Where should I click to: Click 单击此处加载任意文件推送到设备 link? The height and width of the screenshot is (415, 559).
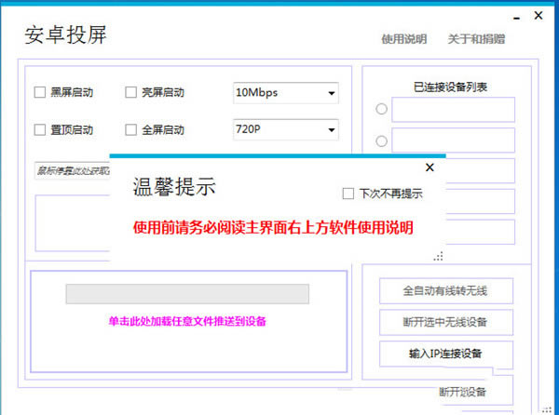tap(187, 322)
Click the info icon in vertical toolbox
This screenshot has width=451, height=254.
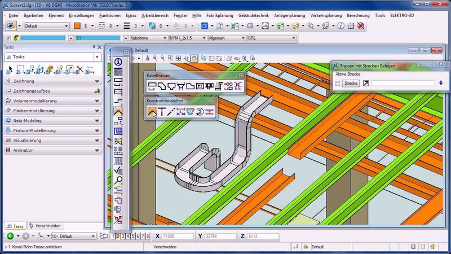(x=118, y=62)
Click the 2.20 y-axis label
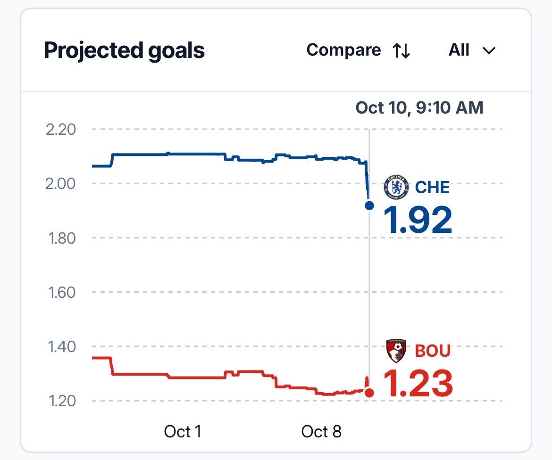This screenshot has height=460, width=552. tap(61, 130)
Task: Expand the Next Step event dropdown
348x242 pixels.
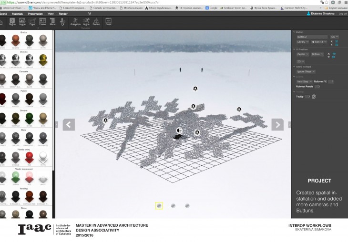Action: point(304,81)
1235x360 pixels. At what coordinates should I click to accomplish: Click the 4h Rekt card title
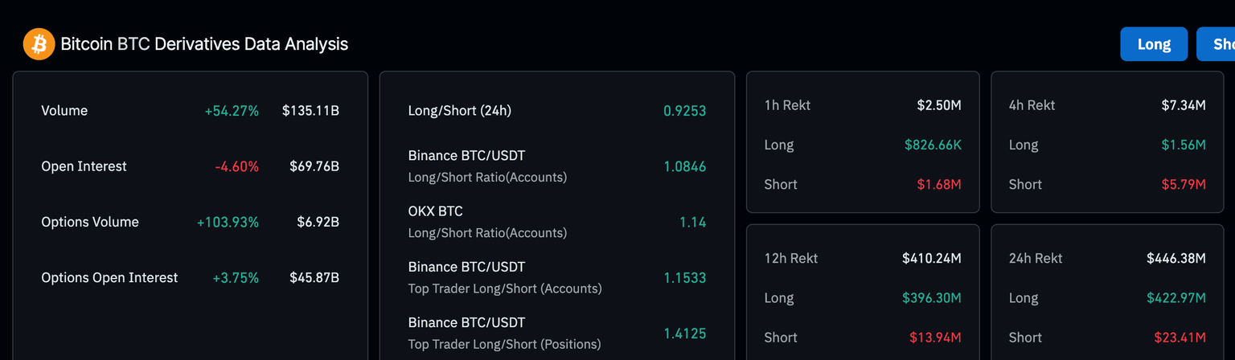[1032, 105]
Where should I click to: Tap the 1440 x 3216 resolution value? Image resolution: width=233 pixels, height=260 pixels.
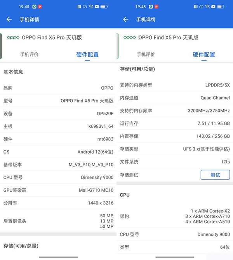point(101,203)
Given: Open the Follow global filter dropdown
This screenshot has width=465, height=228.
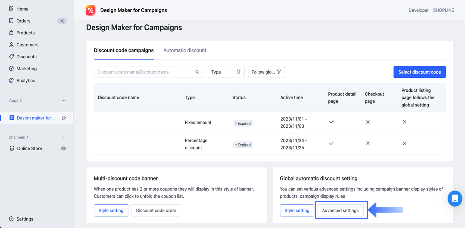Looking at the screenshot, I should pyautogui.click(x=266, y=72).
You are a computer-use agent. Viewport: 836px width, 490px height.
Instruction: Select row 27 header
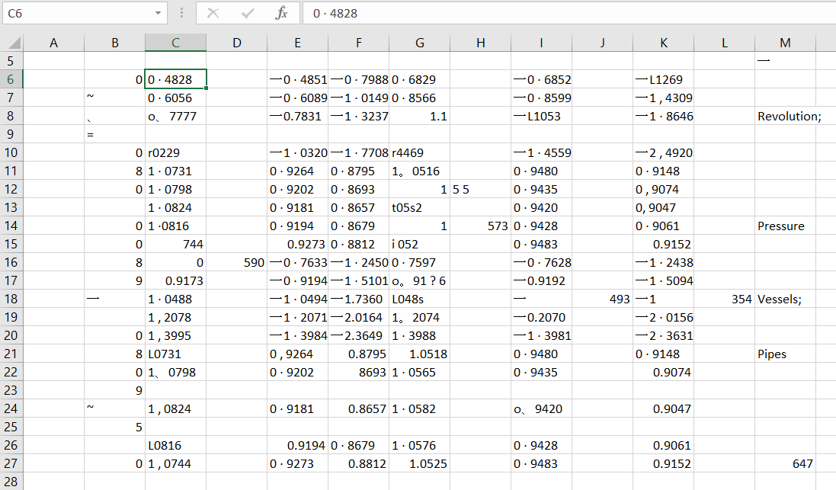[x=12, y=464]
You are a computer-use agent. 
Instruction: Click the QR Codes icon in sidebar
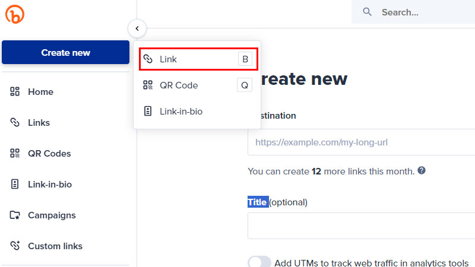(x=15, y=154)
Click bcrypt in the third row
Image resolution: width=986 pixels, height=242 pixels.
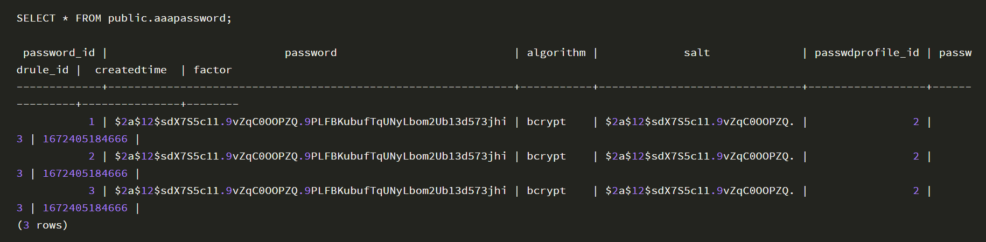[x=546, y=191]
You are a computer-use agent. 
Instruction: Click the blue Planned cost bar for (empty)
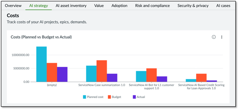41,64
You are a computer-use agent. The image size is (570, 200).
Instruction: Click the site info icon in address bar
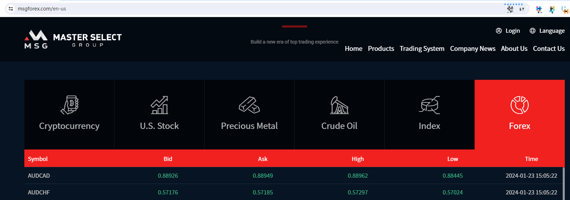click(x=11, y=9)
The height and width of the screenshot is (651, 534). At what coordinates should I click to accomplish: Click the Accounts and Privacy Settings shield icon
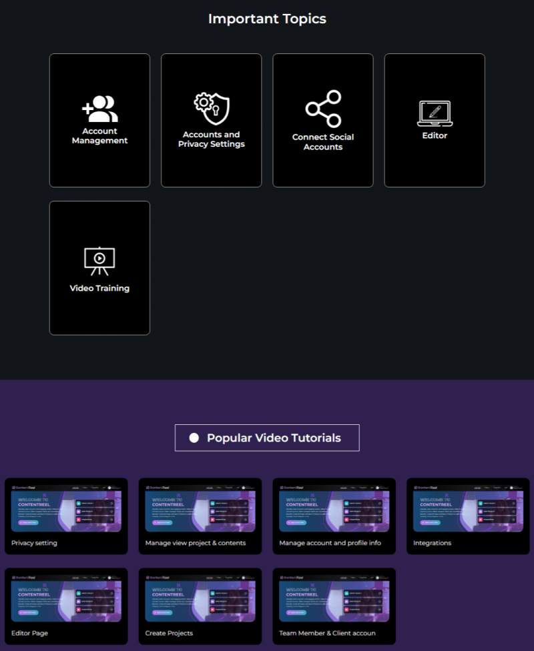211,108
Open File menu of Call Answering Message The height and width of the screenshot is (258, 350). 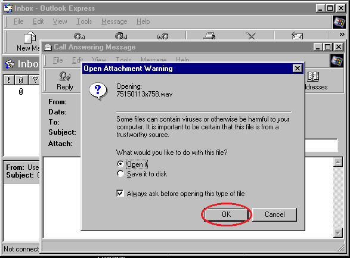tap(58, 60)
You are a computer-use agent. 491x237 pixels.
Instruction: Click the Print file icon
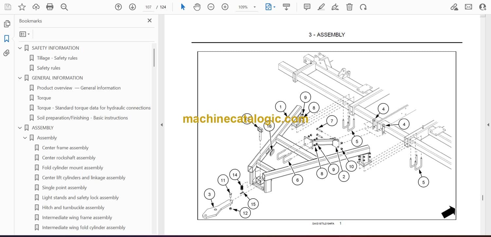50,7
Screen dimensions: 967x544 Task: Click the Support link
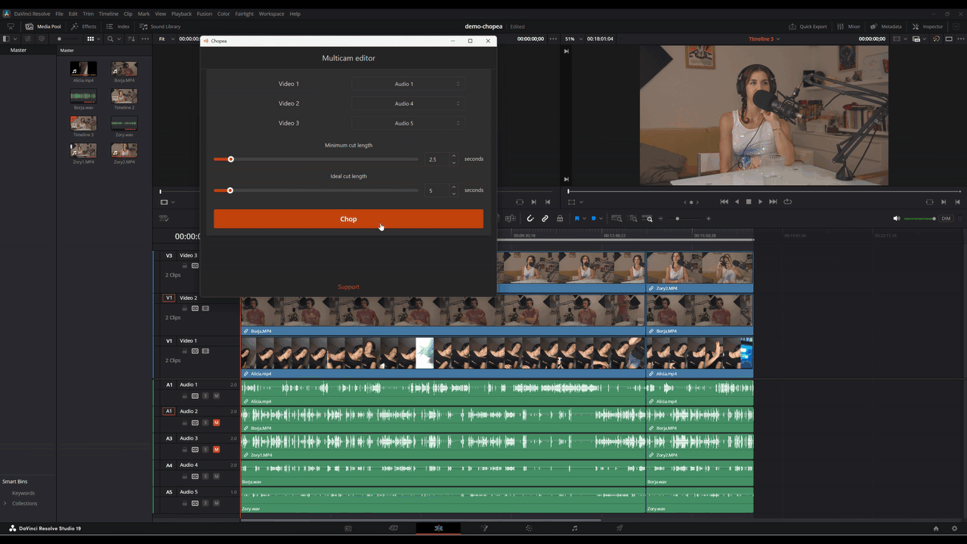(348, 287)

#### ASSIGNMENT
Scan the entries above for the word "dropdown" and collect each line holding it.

#### WRITTEN ANSWER
Task: Expand the Next Step event dropdown
Given: Open the Follow global filter dropdown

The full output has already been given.